To demonstrate how we can group data efficiently in pandas, let's first create a new column with the providers of email services. Here, we can use the trick for splitting columns that you're already familiar with:
# Creating new columb with the email service providers
clients['email_provider'] = clients['email'].str.split('@', expand = True)[1]
clients['email_provider'].head()
Now let's group the clients by state and email_provider:
# Grouping clients by state and email provider
clients.groupby('state')['email_provider'].value_counts()
We've now got a data frame that uses several levels of indexing to provide access to each observation (known as multi-indexing).
Since we've practiced joining and splitting columns, you might have noticed that we now have two columns with the first name (first_name and f_name) and two columns with the last name (last_name and l_name). Let's quickly check if these columns are identical. First, note that you can use equals() to check the equality of columns or even entire datasets:
# Checking if two columns are identical with .equals()
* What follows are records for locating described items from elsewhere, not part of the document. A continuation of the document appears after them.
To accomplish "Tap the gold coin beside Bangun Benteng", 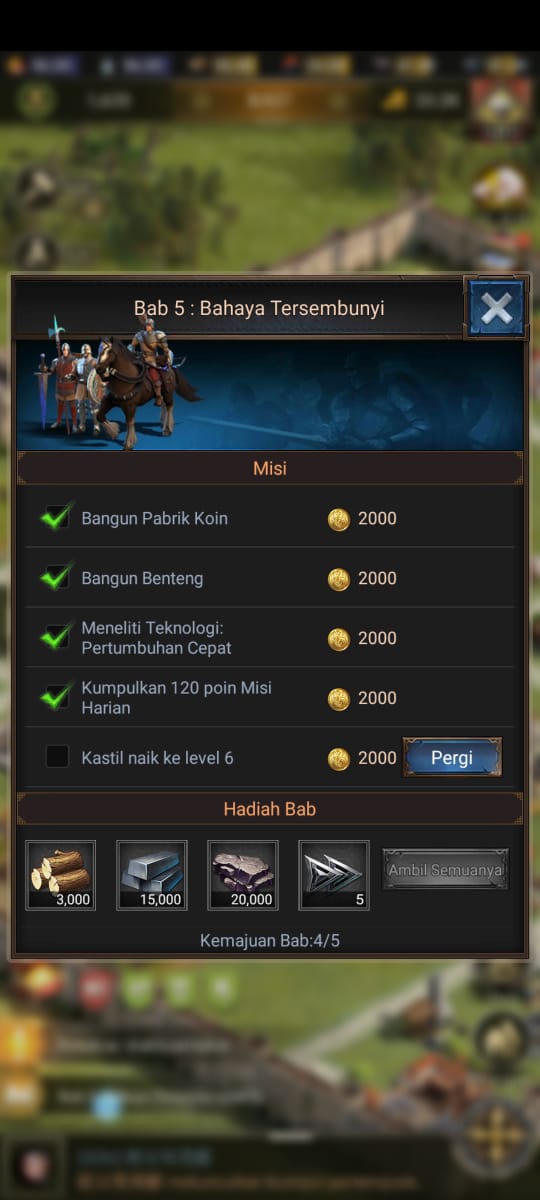I will (x=339, y=579).
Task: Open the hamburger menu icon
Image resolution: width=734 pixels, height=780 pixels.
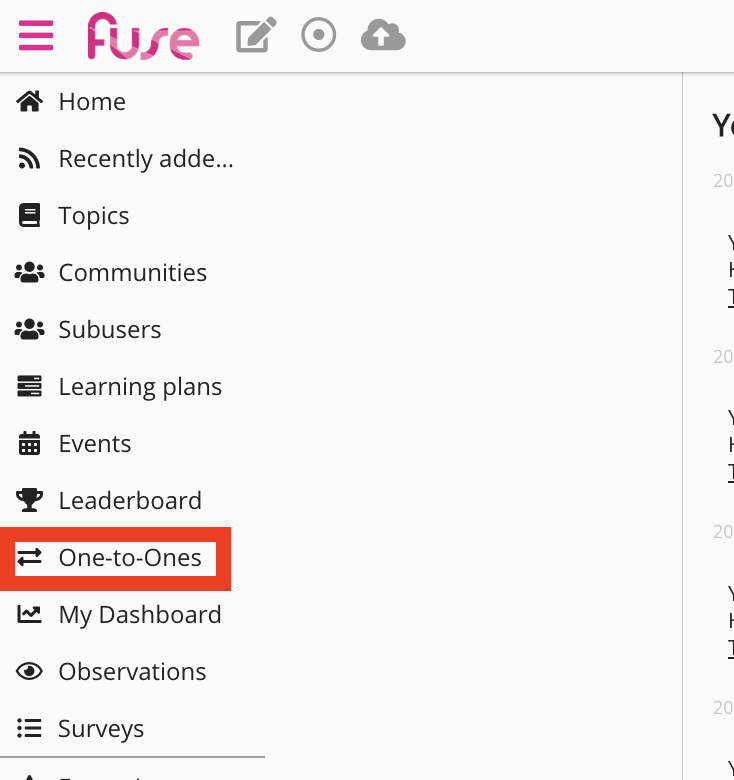Action: coord(36,36)
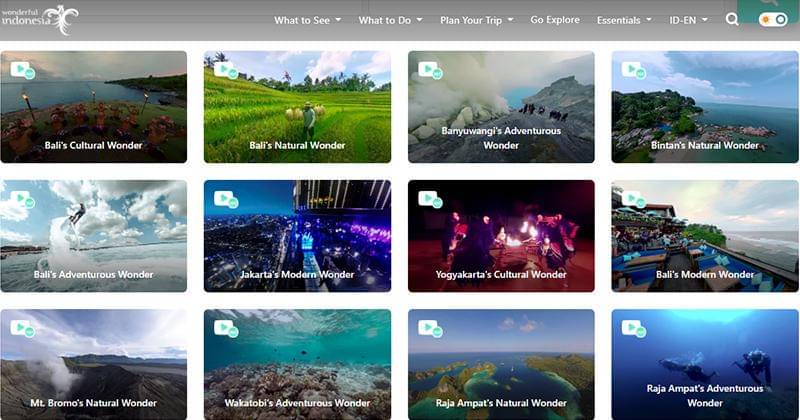800x420 pixels.
Task: Click 360 video icon on Bintan's Natural Wonder
Action: pyautogui.click(x=634, y=70)
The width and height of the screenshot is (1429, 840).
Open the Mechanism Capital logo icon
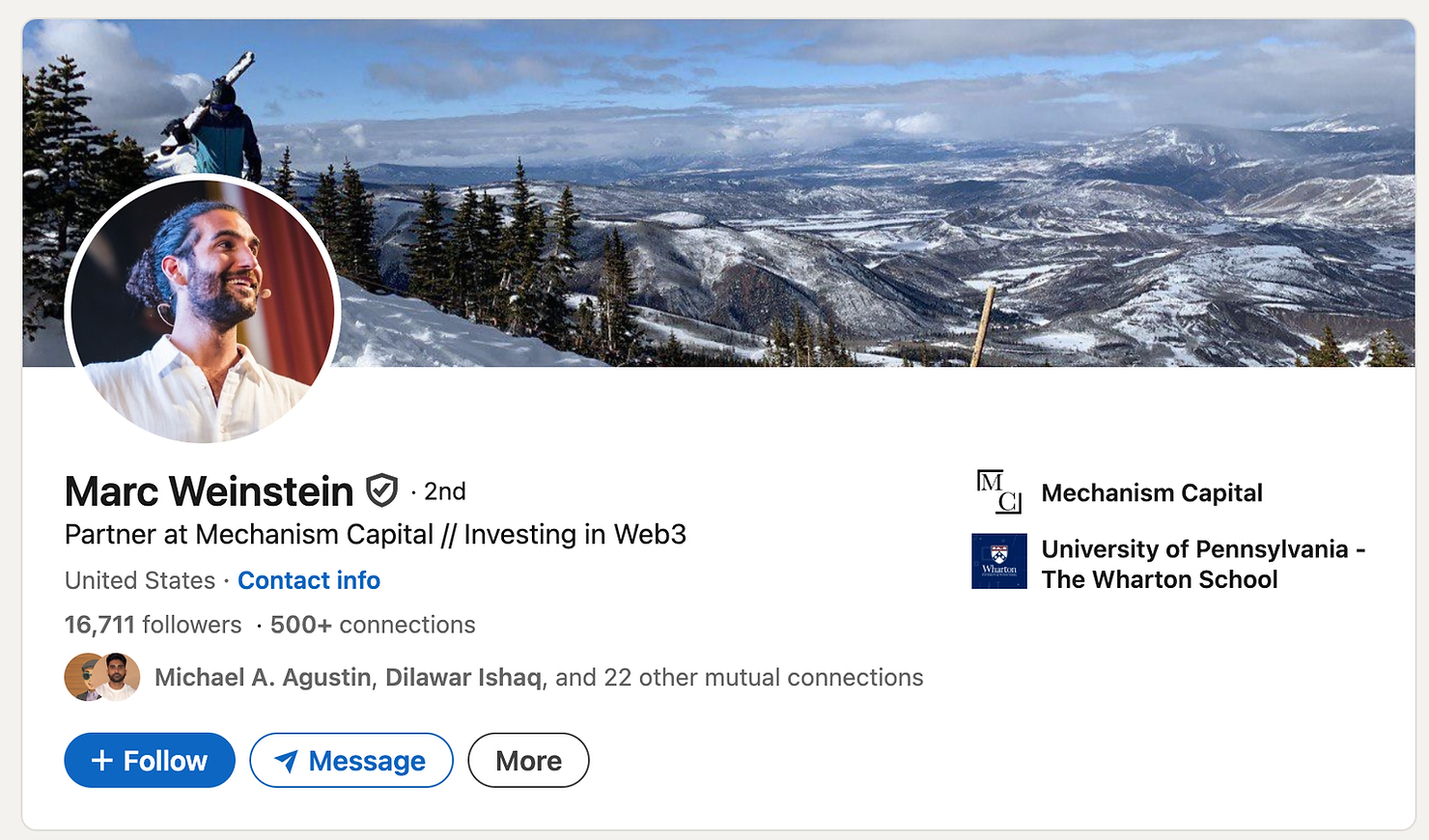click(x=998, y=491)
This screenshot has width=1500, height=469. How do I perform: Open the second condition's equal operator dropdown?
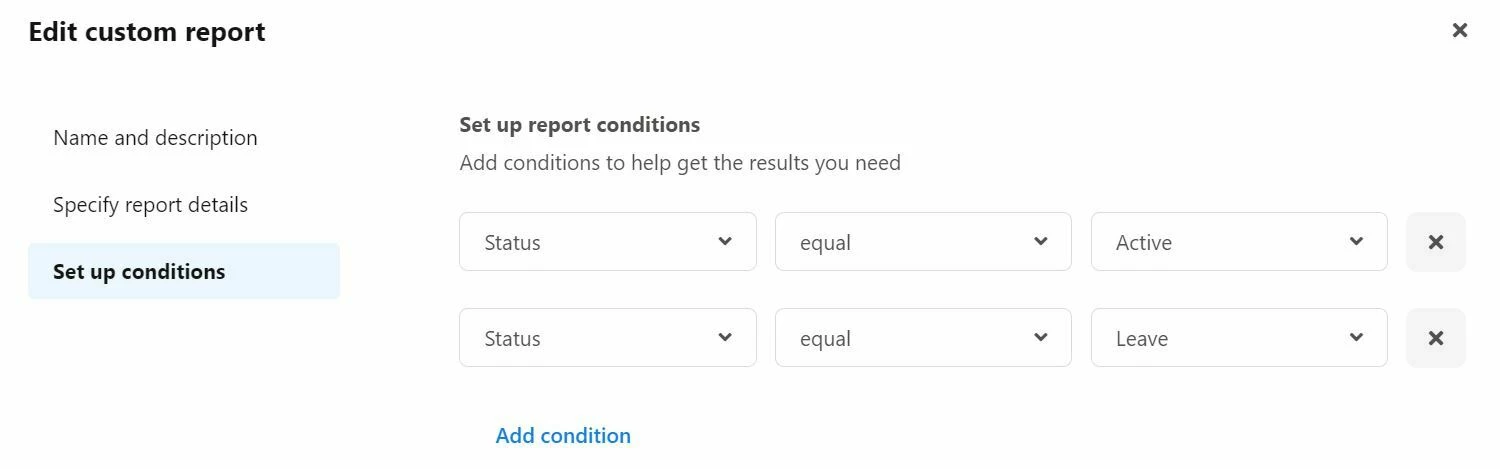click(923, 337)
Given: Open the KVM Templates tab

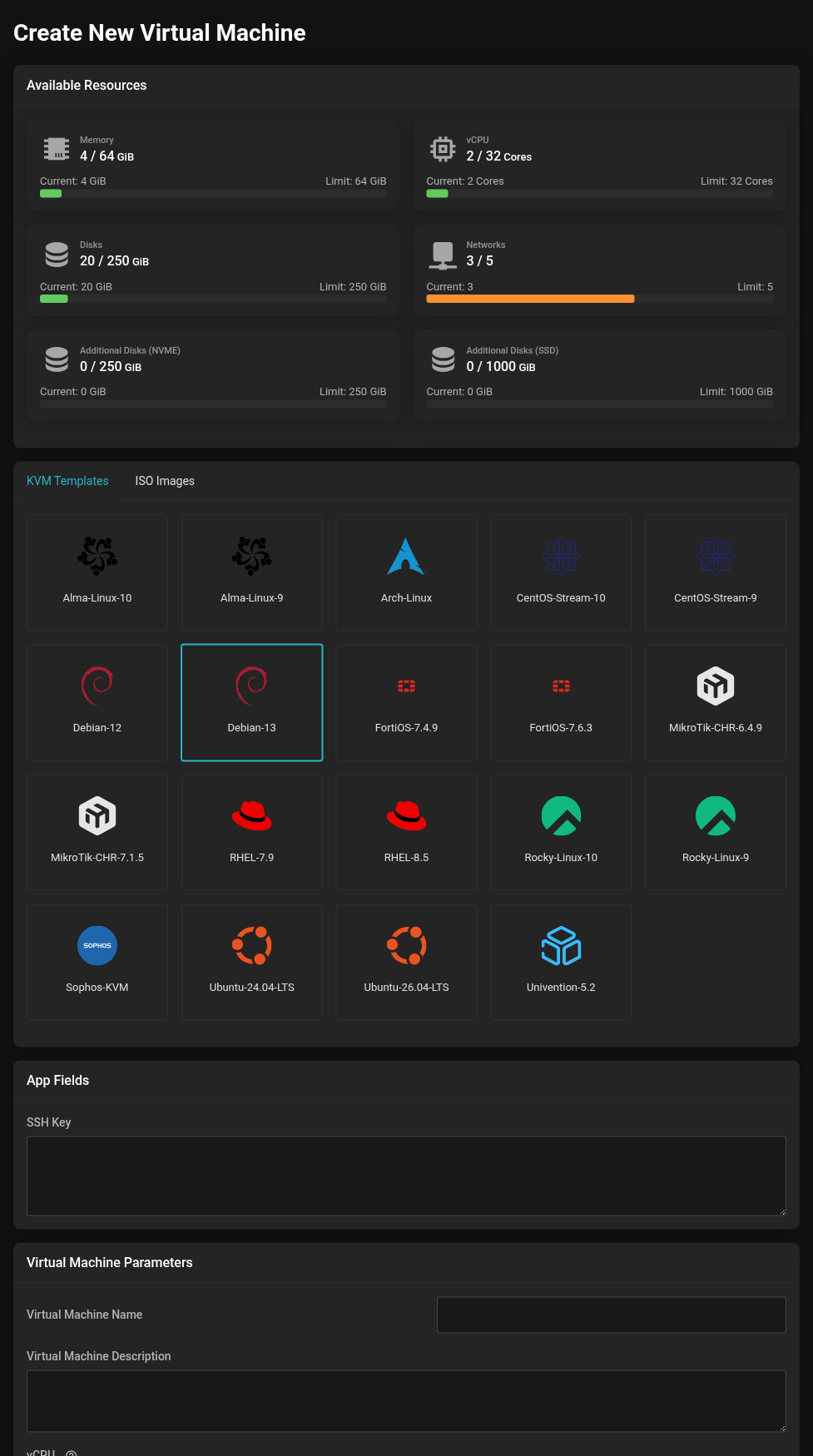Looking at the screenshot, I should (x=67, y=481).
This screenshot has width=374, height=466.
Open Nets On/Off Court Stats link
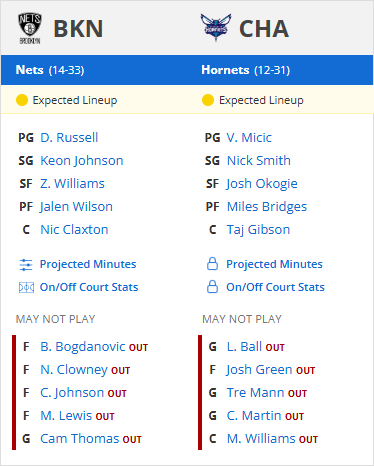(x=89, y=287)
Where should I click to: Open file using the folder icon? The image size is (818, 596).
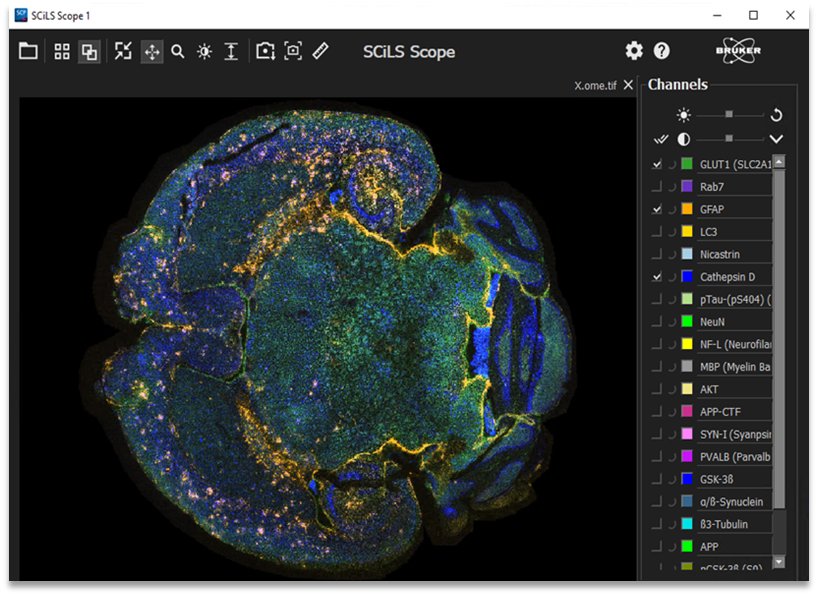tap(28, 51)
clients['first_name'].equals(clients['f_name'])
True
You'll get a True or False answer. But what if you get False and want to know how many entries don't match? Here's a simple way to get this information:
# Checking how many entries in the initial column match the entries in the new column
(clients['first_name'] == clients['f_name']).sum()
500
We've started with getting the number of entries that do match. Here, we again utilize the fact that True is considered as 1 in our calculations. We see that 500 entries from the first_name column match the entries in the f_name column. You may recall that 500 is the total number of rows in our dataset, so this means all entries match. However, you may not always remember (or know) the total number of entries in your dataset. So, for our second example, we get the number of entries that do not match by subtracting the number of matching entries from the total number of entries:
# Checking how many entries in the initial column DO NOT match the entries in the new column
clients['last_name'].count() - (clients['last_name'] == clients['l_name']).sum()
0